Our truant sun, rumored to have defected to another solar system, finally has appeared. Throughout the Midwest, mothers pull plugs and hide batteries, demanding their offspring “go outside and play!”
For generations, these card-carrying members of The Great Mother Conspiracy have specialized in kicking kids out of the house.
However, during the 60s, moms spouted unique wisdom: “Sunshine’s good for you!”
We needed vitamin D, or some such thing.
Ha! Had I not read of Laura Ingalls Wilder, forced to wear sunbonnets to keep her skin white? My own grandmother donned sunbonnets while gardening or bringing the cows home.
Why, on sizzling days, couldn’t I stay inside and read?
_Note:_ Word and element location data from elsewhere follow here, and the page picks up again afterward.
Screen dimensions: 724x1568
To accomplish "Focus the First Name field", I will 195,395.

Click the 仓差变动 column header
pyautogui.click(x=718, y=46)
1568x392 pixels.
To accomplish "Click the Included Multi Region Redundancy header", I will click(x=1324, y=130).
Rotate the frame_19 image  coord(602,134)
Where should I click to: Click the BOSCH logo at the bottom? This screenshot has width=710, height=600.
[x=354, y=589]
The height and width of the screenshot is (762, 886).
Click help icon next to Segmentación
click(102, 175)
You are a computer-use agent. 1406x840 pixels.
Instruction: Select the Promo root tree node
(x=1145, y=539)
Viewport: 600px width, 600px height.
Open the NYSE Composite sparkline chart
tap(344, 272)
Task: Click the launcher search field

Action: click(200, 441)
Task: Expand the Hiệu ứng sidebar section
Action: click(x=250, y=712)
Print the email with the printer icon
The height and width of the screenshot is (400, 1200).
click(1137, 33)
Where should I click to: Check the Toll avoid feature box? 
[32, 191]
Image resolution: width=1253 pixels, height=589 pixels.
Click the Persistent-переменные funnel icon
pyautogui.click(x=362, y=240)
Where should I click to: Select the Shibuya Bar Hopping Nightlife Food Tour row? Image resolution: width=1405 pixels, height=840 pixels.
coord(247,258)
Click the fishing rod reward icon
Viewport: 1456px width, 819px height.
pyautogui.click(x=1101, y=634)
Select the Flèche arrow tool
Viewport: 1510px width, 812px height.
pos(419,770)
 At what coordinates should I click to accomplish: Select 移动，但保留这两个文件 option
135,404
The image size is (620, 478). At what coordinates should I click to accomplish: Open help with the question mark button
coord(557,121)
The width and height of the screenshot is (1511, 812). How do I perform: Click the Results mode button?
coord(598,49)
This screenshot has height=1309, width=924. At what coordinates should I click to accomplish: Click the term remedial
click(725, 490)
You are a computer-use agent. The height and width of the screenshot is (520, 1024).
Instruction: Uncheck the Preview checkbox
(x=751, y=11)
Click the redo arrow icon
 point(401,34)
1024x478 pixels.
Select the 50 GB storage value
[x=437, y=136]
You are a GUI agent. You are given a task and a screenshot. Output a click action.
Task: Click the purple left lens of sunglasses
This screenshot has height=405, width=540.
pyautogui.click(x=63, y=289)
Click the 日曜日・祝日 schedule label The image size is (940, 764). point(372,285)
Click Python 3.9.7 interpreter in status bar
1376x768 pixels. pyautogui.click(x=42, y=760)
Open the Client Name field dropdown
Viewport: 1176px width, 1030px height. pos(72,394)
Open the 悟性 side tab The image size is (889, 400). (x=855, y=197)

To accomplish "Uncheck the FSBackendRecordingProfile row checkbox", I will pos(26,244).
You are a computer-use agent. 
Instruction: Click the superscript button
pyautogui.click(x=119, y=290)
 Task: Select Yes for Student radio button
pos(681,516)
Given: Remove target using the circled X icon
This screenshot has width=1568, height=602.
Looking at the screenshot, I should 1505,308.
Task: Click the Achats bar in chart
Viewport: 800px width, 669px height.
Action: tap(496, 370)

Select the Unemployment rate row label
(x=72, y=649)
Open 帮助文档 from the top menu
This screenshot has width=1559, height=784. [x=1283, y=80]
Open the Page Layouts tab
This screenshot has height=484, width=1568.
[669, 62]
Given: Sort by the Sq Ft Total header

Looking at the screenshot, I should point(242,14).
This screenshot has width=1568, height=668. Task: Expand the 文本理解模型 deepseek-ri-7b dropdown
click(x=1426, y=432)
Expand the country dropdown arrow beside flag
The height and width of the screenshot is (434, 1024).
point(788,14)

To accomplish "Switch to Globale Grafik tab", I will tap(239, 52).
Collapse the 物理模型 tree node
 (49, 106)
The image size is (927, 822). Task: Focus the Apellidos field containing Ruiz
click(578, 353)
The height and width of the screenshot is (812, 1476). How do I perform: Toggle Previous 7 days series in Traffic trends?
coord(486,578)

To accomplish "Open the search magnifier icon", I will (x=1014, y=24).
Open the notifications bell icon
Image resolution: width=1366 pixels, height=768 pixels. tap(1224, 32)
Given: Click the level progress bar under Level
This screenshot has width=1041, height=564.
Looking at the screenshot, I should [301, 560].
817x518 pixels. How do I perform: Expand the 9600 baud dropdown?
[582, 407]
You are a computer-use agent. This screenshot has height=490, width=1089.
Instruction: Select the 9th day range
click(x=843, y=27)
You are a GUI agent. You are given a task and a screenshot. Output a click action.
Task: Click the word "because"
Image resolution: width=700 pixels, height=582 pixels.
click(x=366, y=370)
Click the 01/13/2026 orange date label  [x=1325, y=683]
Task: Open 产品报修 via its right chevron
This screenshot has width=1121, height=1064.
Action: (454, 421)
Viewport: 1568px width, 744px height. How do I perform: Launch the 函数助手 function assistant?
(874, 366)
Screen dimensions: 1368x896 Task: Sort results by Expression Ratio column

At Mom’s bidding, however, (and because she locked the screen behind us), I obeyed, accumulating a dark tan.
During adolescence, my desperate friends, afflicted with peaches-and-cream complexions and tiny allowances, smeared baby oil (with and without iodine) from head to toe, frying in backyards. Affluent palefaces bought trendy suntan lotions guaranteed to turn them into California girls. Instead, orange-streaked and -striped, they resembled Tony the Tiger.
Regardless, orangeness equaled popularity. I, blessed/cursed with a natural tan, sighed for such status.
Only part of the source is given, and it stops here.